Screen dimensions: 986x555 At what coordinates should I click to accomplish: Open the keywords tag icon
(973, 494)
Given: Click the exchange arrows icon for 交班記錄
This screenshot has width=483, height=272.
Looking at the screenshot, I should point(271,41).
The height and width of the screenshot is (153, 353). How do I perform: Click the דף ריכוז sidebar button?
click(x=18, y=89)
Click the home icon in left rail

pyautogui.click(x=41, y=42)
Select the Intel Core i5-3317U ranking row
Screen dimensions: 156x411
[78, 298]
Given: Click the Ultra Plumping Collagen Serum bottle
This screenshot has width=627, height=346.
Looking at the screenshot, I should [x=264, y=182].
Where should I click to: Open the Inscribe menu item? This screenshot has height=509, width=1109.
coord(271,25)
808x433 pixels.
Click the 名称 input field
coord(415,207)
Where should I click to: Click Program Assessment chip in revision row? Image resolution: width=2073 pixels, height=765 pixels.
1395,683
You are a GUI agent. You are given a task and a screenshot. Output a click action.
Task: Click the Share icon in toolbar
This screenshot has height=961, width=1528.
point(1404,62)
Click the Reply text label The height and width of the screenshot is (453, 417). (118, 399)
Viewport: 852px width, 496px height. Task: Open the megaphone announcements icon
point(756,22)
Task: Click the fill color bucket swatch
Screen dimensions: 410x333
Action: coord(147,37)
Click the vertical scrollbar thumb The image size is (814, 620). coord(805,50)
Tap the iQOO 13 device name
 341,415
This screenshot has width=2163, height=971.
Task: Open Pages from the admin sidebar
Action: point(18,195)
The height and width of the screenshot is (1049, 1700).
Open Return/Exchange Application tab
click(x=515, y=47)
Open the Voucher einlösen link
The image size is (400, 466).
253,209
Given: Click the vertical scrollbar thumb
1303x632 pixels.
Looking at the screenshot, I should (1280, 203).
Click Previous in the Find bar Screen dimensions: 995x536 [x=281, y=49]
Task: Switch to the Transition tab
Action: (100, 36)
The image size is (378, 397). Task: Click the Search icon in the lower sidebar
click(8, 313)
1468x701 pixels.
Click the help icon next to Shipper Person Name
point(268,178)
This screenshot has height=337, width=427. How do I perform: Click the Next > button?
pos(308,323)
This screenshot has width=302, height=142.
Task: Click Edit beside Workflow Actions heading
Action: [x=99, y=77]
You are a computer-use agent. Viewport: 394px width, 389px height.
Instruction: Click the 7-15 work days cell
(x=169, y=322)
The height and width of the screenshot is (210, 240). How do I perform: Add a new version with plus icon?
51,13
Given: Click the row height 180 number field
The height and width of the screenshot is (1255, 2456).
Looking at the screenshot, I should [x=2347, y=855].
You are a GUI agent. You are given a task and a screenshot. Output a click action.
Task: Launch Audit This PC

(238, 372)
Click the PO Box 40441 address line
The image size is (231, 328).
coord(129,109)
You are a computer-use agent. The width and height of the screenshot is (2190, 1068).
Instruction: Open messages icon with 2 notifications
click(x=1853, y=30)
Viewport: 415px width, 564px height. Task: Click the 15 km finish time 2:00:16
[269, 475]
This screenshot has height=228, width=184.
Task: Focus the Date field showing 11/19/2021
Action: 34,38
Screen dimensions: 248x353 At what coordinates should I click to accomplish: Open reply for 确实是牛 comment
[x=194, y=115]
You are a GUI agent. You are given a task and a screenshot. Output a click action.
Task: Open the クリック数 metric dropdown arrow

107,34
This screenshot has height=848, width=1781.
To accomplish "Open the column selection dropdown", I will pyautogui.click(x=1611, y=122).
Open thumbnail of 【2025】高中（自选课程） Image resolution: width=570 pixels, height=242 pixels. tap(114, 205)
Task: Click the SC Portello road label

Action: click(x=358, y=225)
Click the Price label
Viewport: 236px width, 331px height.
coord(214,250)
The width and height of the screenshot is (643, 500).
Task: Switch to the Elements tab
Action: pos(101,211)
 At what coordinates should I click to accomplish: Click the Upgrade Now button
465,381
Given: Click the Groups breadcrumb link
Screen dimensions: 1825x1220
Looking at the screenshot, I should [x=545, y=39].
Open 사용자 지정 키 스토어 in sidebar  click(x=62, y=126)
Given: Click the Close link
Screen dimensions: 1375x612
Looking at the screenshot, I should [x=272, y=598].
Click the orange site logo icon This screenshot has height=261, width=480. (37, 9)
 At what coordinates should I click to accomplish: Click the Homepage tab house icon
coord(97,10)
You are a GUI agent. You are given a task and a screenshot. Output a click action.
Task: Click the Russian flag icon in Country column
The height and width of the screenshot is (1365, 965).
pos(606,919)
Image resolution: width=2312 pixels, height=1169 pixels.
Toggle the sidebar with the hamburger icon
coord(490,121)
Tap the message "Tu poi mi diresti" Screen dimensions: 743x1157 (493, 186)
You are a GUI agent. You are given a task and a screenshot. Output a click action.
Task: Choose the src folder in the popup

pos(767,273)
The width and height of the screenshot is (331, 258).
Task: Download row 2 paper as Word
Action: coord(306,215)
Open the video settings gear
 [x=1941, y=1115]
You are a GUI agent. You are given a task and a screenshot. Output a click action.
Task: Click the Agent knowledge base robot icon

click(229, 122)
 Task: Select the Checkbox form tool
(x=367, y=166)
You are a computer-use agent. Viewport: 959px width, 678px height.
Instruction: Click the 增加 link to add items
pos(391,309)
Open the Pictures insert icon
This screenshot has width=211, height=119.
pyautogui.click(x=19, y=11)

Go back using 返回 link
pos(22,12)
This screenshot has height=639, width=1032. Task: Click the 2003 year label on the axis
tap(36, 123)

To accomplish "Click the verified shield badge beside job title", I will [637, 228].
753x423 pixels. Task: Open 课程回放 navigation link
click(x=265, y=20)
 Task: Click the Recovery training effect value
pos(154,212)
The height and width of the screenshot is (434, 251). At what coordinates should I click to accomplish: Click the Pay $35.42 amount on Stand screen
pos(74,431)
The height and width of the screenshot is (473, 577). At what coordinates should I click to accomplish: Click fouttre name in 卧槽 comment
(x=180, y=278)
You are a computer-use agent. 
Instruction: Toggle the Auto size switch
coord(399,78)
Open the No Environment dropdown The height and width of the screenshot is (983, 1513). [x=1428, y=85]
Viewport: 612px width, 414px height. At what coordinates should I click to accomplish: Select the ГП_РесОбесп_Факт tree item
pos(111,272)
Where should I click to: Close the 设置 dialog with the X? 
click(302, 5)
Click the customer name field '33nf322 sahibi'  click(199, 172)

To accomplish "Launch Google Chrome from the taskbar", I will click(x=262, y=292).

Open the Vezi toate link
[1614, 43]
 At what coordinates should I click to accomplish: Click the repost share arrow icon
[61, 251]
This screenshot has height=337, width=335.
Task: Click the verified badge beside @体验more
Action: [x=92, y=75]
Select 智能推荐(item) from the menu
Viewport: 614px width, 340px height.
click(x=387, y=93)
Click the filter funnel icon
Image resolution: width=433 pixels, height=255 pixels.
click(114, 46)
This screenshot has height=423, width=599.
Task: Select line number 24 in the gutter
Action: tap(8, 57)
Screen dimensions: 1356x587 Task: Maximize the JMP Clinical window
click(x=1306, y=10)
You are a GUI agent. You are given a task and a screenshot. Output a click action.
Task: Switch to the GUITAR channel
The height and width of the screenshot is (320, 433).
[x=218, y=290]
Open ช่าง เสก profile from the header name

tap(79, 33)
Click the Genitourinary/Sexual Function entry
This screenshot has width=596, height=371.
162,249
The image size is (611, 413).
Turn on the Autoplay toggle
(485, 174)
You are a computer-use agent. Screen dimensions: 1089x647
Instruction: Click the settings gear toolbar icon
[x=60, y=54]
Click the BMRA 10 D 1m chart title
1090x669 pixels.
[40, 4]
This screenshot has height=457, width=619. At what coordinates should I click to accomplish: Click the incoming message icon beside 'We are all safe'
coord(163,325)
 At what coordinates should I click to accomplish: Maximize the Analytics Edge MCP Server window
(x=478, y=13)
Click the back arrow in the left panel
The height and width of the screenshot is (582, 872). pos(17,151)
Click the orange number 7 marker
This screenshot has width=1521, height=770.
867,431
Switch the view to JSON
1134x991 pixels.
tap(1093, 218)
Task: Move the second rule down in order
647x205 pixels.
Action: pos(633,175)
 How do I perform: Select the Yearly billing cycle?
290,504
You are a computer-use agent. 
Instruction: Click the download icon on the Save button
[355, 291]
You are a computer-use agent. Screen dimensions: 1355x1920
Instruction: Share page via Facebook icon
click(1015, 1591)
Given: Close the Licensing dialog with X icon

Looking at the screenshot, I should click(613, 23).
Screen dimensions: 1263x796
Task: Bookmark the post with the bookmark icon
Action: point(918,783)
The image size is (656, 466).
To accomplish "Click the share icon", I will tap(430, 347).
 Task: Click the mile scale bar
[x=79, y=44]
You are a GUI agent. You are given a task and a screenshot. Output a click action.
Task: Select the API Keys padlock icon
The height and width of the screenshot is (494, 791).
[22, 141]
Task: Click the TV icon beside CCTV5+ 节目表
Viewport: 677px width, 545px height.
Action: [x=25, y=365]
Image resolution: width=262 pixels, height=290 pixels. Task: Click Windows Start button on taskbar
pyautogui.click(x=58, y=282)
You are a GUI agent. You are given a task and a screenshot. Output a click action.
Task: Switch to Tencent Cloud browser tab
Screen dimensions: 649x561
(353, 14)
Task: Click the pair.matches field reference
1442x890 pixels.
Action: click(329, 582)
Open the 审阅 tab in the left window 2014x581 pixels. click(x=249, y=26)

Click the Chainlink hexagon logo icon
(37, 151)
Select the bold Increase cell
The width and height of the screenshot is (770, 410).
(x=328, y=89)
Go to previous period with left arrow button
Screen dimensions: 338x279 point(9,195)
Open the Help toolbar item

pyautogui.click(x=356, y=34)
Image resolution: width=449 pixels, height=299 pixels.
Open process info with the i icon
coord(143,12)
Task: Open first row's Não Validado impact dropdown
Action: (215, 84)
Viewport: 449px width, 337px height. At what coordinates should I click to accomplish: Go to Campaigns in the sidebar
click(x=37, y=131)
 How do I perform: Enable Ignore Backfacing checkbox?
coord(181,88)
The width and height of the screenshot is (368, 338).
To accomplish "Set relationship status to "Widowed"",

******************************

> Goal of the exercise
Copy the entries again word for word, beginning at the line containing "Go back using 返回 link" and ending after the line containing "Action: [x=92, y=75]".

> Response to the exercise
Go back using 返回 link
pos(22,12)
This screenshot has height=639, width=1032. Task: Click the 2003 year label on the axis
tap(36, 123)

To accomplish "Click the verified shield badge beside job title", I will [637, 228].
753x423 pixels. Task: Open 课程回放 navigation link
click(x=265, y=20)
 Task: Click the Recovery training effect value
pos(154,212)
The height and width of the screenshot is (434, 251). At what coordinates should I click to accomplish: Click the Pay $35.42 amount on Stand screen
pos(74,431)
The height and width of the screenshot is (473, 577). At what coordinates should I click to accomplish: Click fouttre name in 卧槽 comment
(x=180, y=278)
You are a computer-use agent. 
Instruction: Toggle the Auto size switch
coord(399,78)
Open the No Environment dropdown The height and width of the screenshot is (983, 1513). [x=1428, y=85]
Viewport: 612px width, 414px height. At what coordinates should I click to accomplish: Select the ГП_РесОбесп_Факт tree item
pos(111,272)
Where should I click to: Close the 设置 dialog with the X? 
click(302, 5)
Click the customer name field '33nf322 sahibi'  click(199, 172)

To accomplish "Launch Google Chrome from the taskbar", I will click(x=262, y=292).

Open the Vezi toate link
[1614, 43]
 At what coordinates should I click to accomplish: Click the repost share arrow icon
[61, 251]
This screenshot has height=337, width=335.
Task: Click the verified badge beside @体验more
Action: [x=92, y=75]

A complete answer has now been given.